RECORDS SHOWN ->
- - - - -

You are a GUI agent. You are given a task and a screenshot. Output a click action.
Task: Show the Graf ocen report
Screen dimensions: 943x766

- - - - -

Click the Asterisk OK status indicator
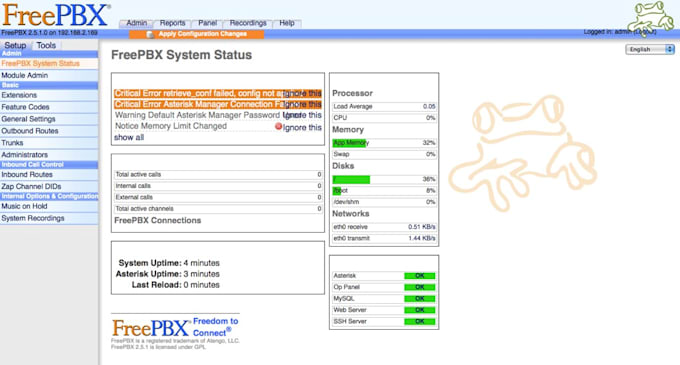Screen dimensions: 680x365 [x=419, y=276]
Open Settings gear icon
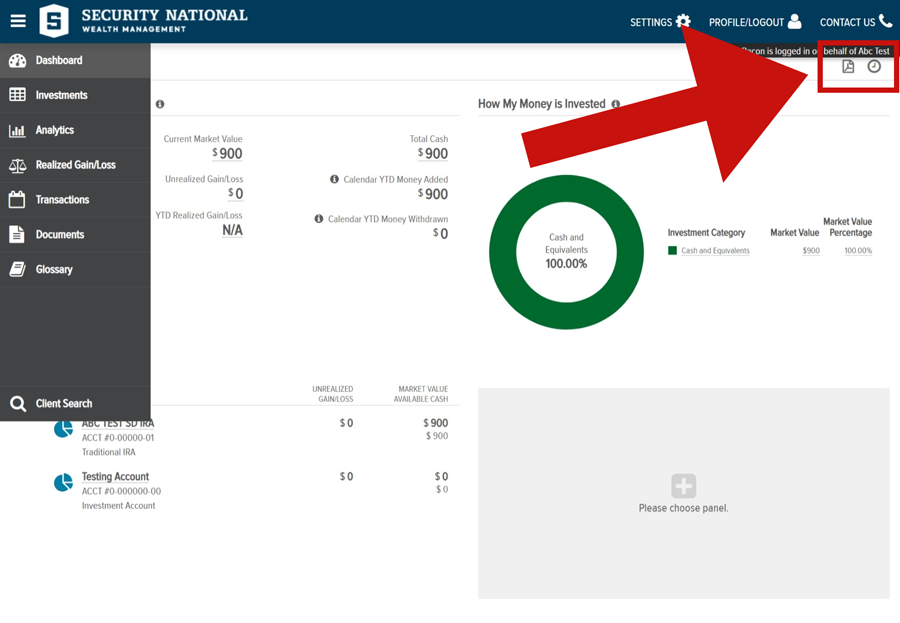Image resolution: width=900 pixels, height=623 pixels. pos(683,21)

- - - - -

AIM OF THE TASK -> Looking at the data above, write out exactly the lines that start at the one containing "You are a GUI" and end at the one containing "Screen dimensions: 943x766"; include both and nothing beyond.

REPLY TO THE EXERCISE ->
You are a GUI agent. You are given a task and a screenshot. Output a click action.
Task: Show the Graf ocen report
Screen dimensions: 943x766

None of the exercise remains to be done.